● PROBLEM REQUIREMENTS
Please repeat exactly, and only, the lines from the one containing "This screenshot has" through the end of the records below, with no pictures.

──────── EXTRACTED RECORDS

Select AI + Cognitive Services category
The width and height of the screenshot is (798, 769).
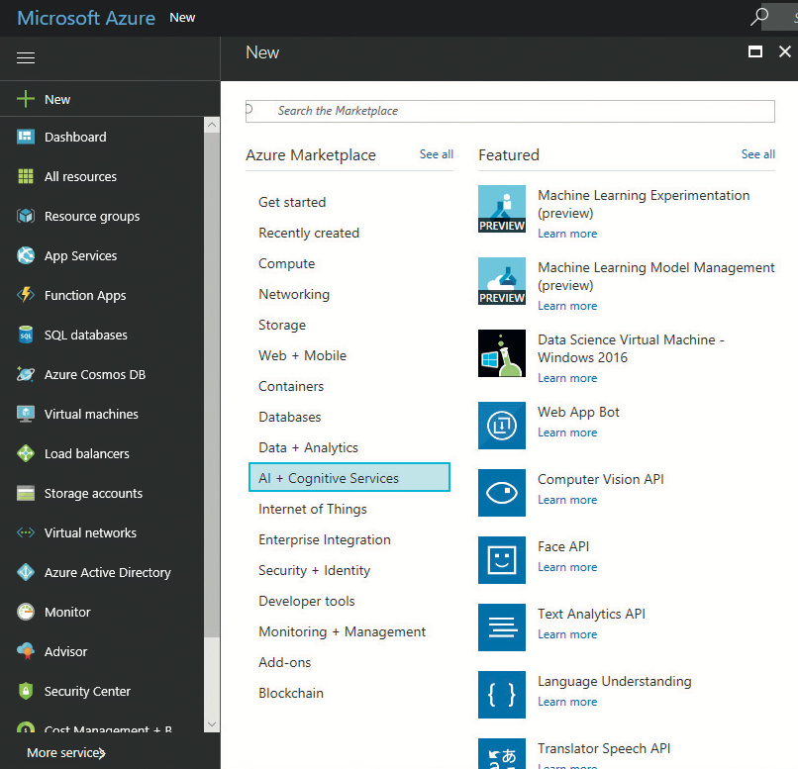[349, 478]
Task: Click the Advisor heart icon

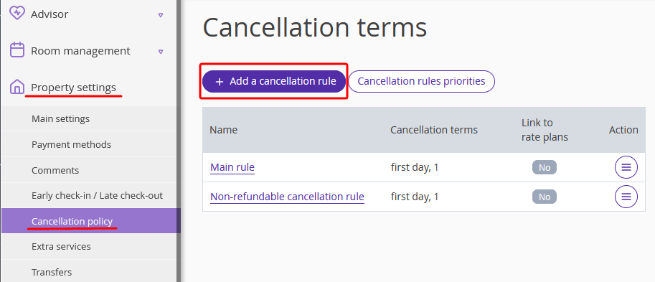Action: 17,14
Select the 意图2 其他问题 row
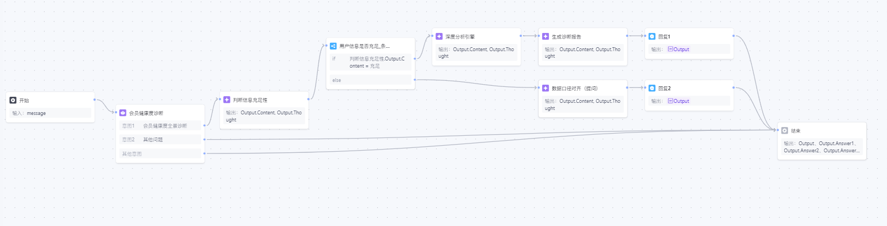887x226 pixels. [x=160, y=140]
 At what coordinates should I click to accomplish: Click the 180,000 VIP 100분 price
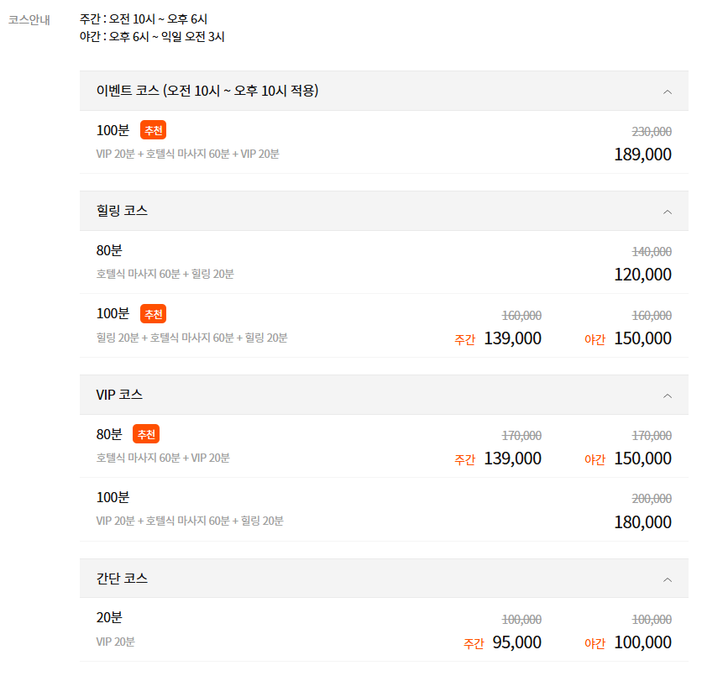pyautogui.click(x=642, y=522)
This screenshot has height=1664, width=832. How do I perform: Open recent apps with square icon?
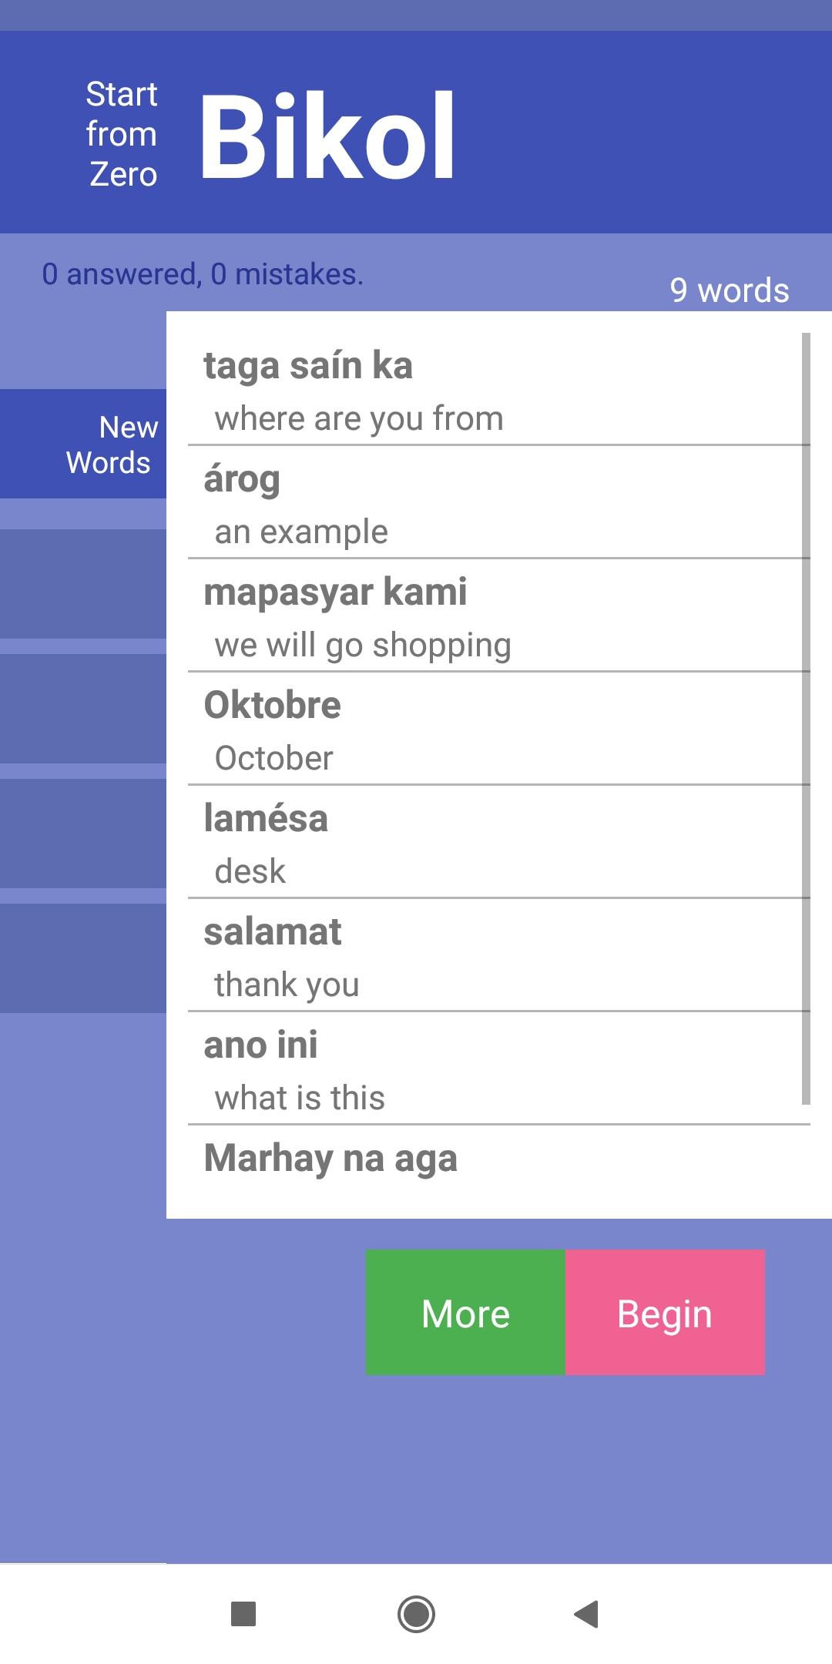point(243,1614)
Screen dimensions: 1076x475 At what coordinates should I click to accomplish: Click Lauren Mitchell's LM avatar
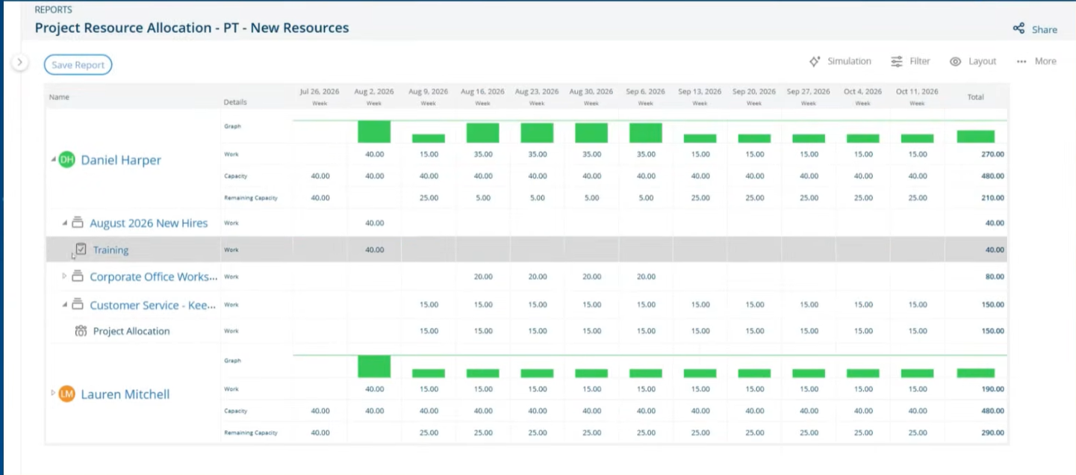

────────────────

● RESULT OF THIS EXERCISE
This screenshot has height=1664, width=832. How do I perform: Open recent apps with square icon?
point(243,1614)
Screen dimensions: 1076x475 At what coordinates should I click to accomplish: Click Lauren Mitchell's LM avatar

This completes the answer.